The figures for October, published by the Department of Finance yesterday, show the Government collected just under €39 billion in taxes for the first 10 months of 2017.
Tax receipts had been running below profile since the start of the year largely because of a weaker-than-expected trend in income tax, although this has been blamed on a tax-modelling error within the department.
Either way, the gap between actual and projected tax receipts has now been bridged with stronger-than-expected corporation tax receipts making up for shortfalls in income tax and VAT.
Overall, tax revenue is 6.2 per cent or €2.28 billion higher than in the same period last year. Corporation tax generated €5.4 billion for the Government during the 10-month period, which was €216 million or 4 per cent ahead of the department’s forecast.
Income tax, the Government’s largest tax stream, came in 1 per cent or €153 million below profile at €15.2 billion while VAT, which reflects consumer spending, generated €11.2 billion, which was also 1 per cent or €118 million below target.
Monthly VAT receipts for October were €82 million or 29 per cent worse than expected, which the department blamed on higher-than-expected repayments.
A spokesman said the below-par performance in VAT is likely to unwind in November when the self-employed file their tax returns.
Excise duty, the other main tax head, performed strongly, generating €4.9 billion, which was 1 per cent above profile, but this was linked to the stocking-up of tobacco products in advance of the introduction of plain packaging.

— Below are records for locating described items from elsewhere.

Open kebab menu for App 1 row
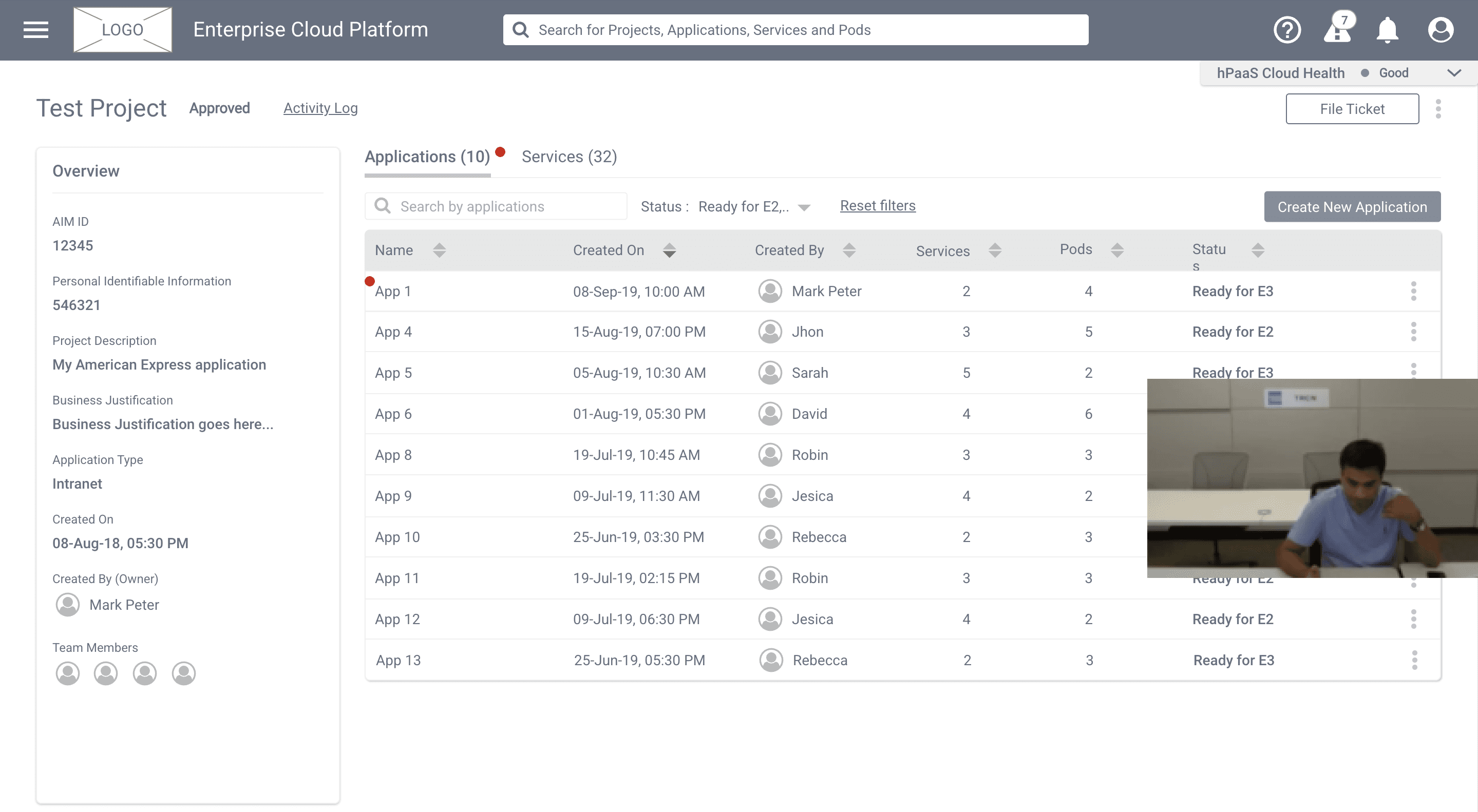 click(1413, 292)
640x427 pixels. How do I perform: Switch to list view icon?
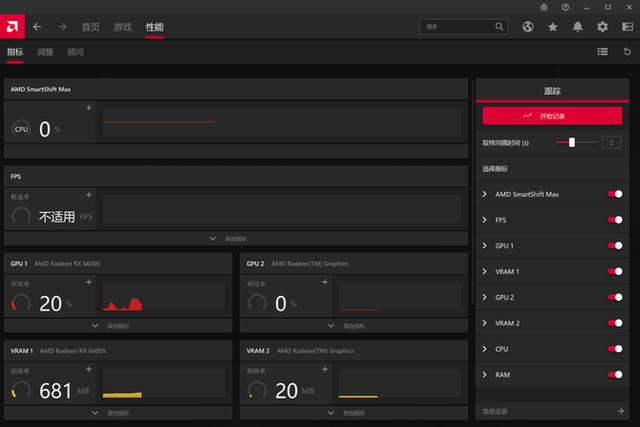click(x=602, y=51)
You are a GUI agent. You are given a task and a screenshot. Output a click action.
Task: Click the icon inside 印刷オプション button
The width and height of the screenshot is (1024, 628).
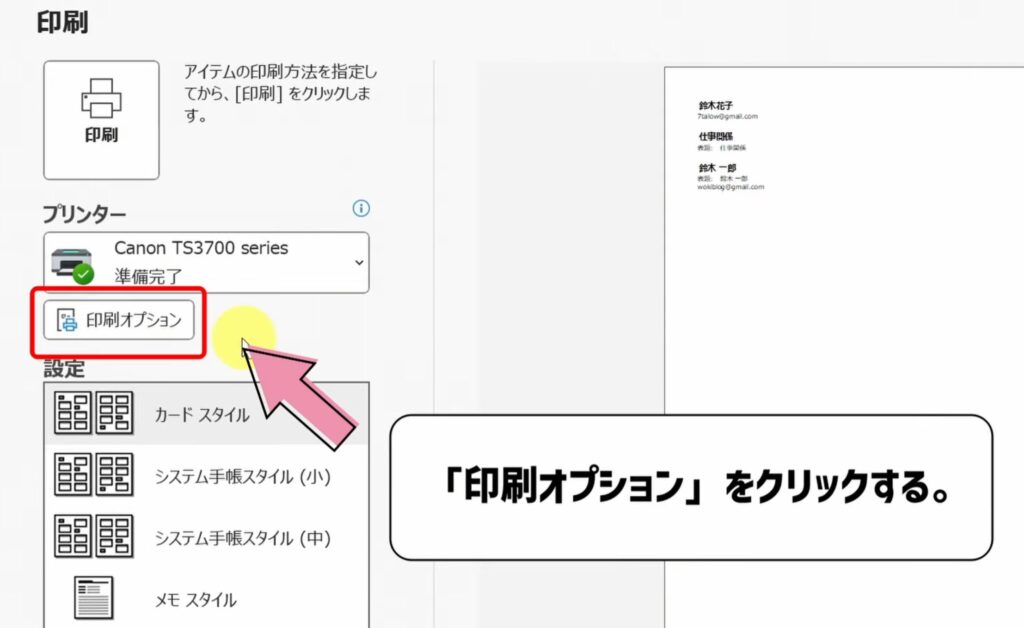(x=67, y=320)
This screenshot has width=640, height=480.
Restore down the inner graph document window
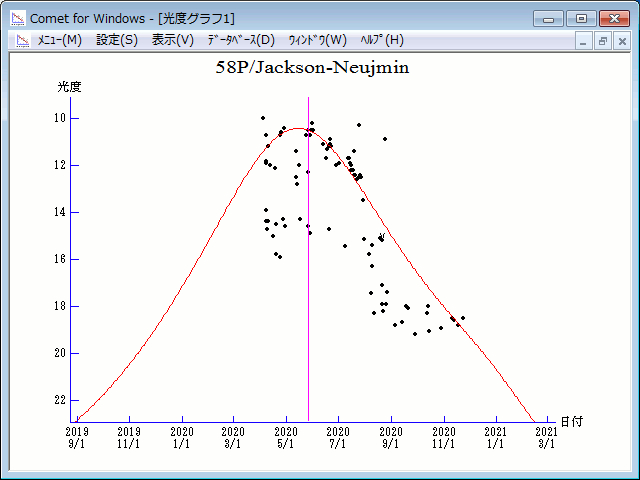[x=603, y=41]
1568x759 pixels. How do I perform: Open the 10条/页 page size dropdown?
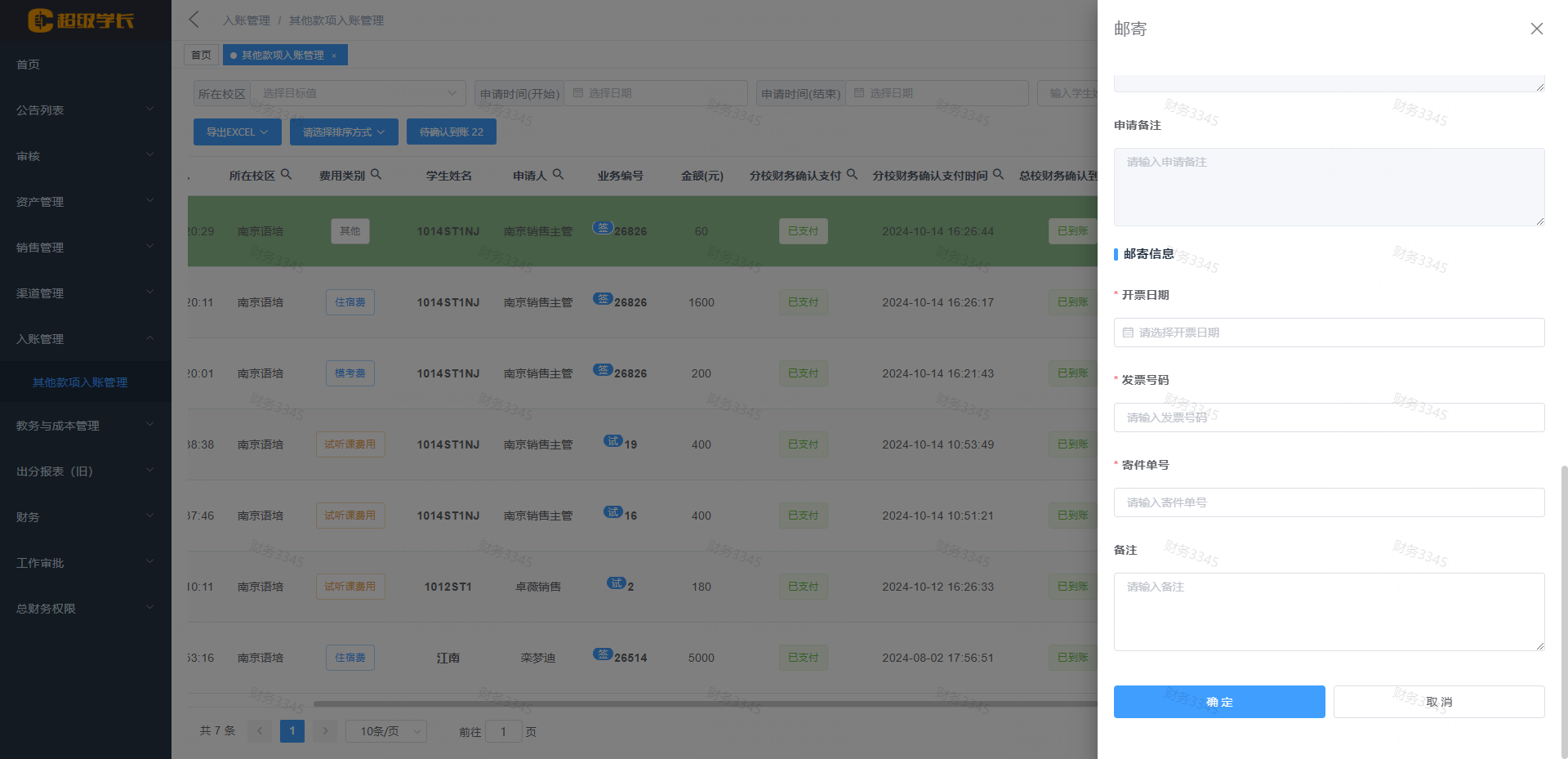click(x=385, y=731)
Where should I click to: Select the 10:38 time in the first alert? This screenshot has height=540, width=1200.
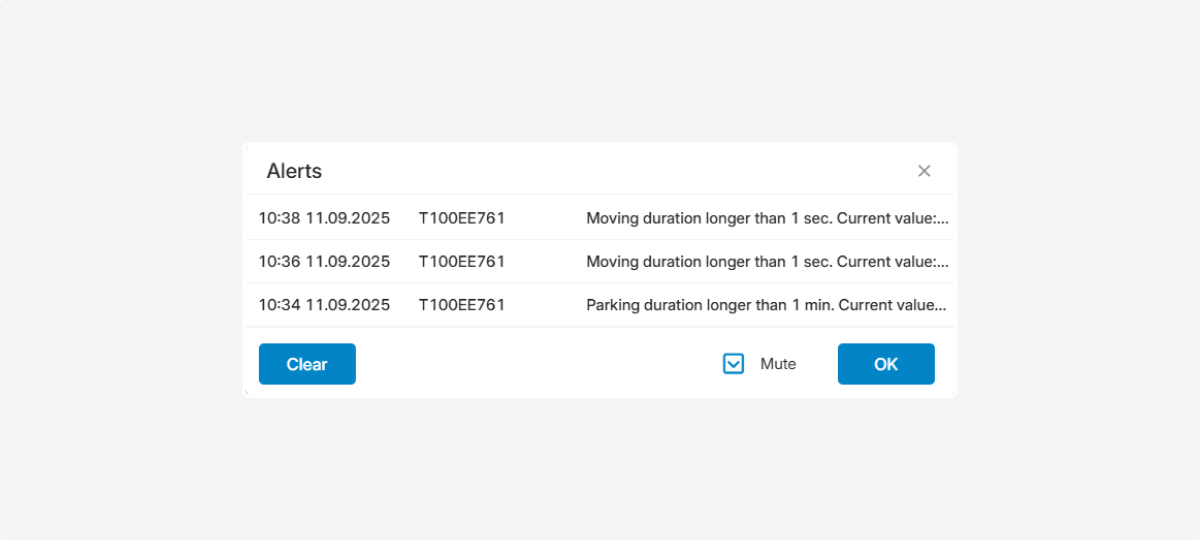279,218
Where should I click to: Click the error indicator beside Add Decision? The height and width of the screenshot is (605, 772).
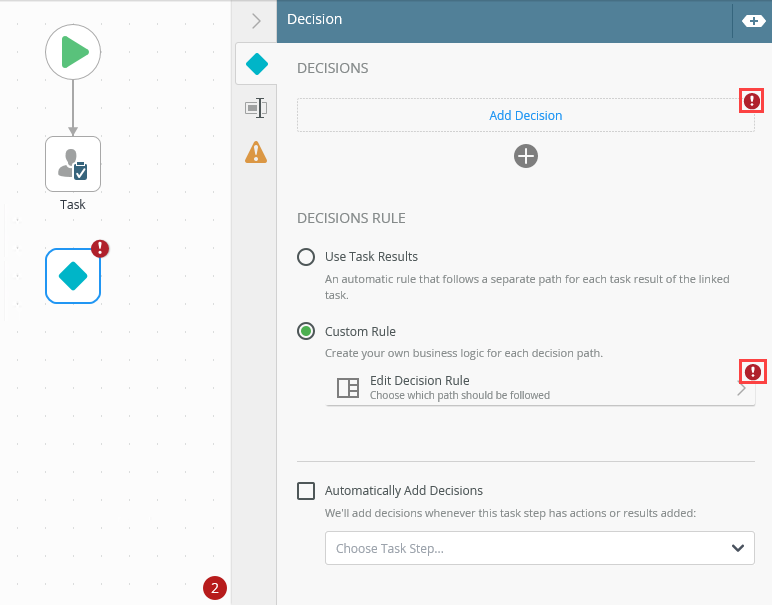click(x=752, y=101)
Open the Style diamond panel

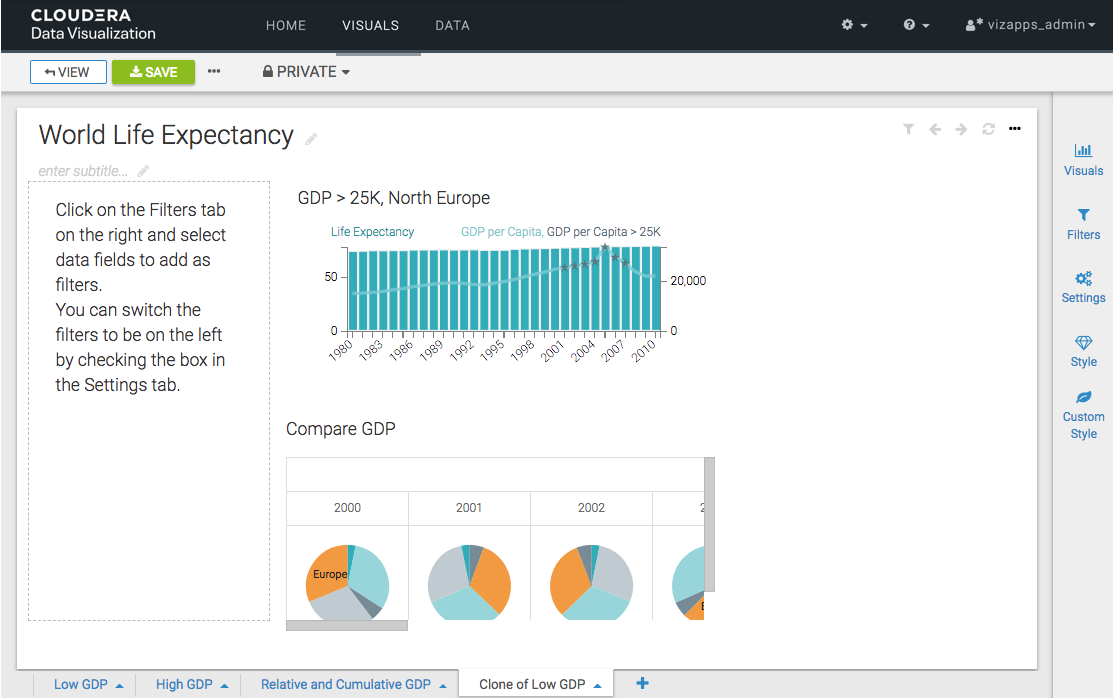click(1083, 343)
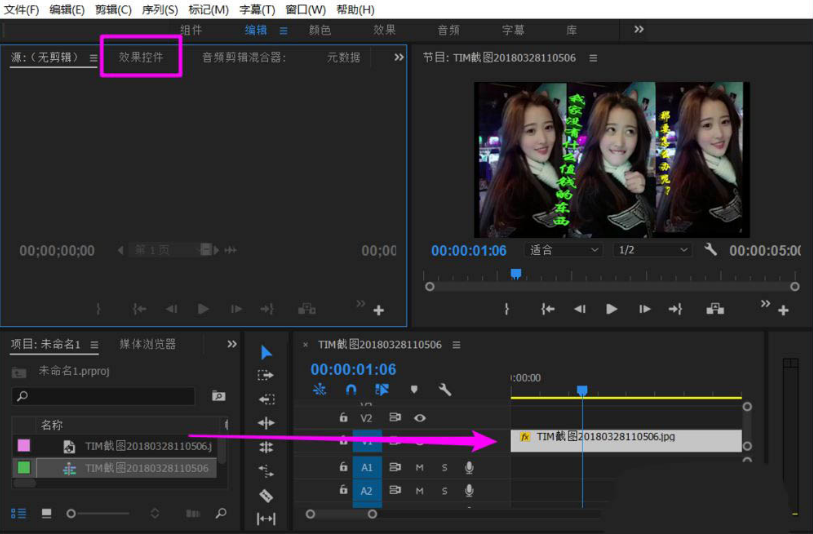The image size is (813, 534).
Task: Click the project panel icon-size zoom slider
Action: point(71,513)
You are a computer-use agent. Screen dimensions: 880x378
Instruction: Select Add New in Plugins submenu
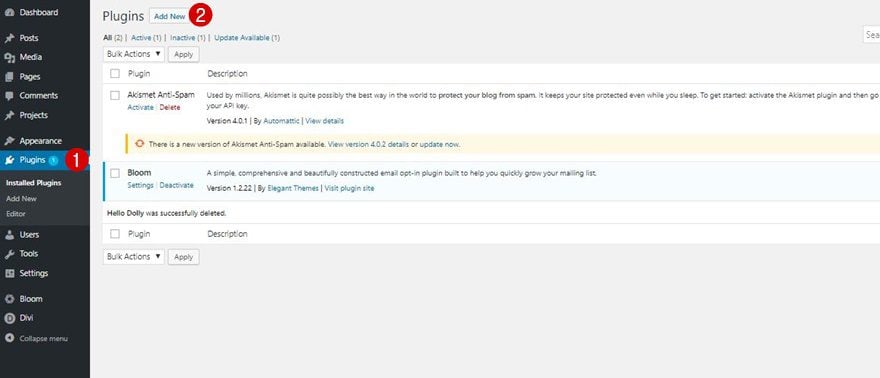tap(21, 199)
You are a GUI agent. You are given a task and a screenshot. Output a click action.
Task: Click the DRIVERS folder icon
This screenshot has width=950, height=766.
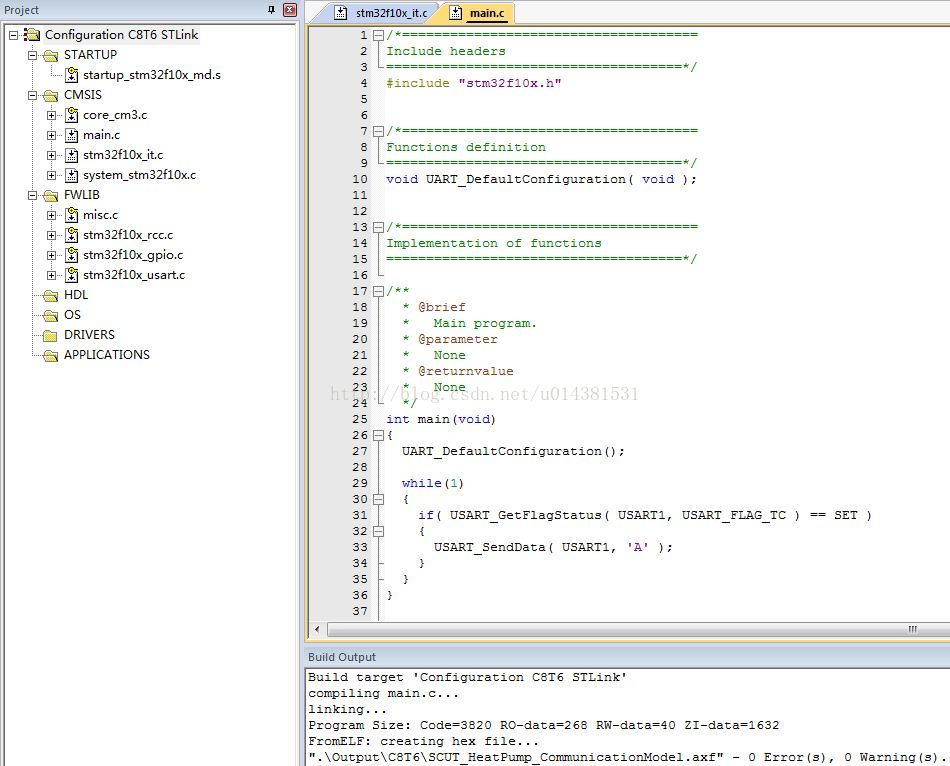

The latest returns resulted in an exchequer surplus of €326 million compared with a deficit of €2.4 billion for the same period last year, with the improvement attributed to the recent AIB share sale.
Expenditure for the 10-month period was €36.7 billion, which was 1 per cent or €386 million below profile but 5 per cent or €1.7billion up in year-on-year terms.
“Corporation tax continues to prop up much of the growth in our tax receipts, with October again a strong month. While positive, we can’t ignore the longer-term threats to our corporate tax base, with the EU in particular seeking changes that would adversely impact smaller countries such as Ireland,” said Peter Vale, tax partner with Grant Thornton.
“Longer term, an increase in tax revenues from wealth taxes, such as property tax, would act as a hedge against a fall in the corporate tax take. For the moment, however, such a move looks unlikely and we have to hope that the proposed EU changes lose momentum so that corporation tax continues to outperform,” he said.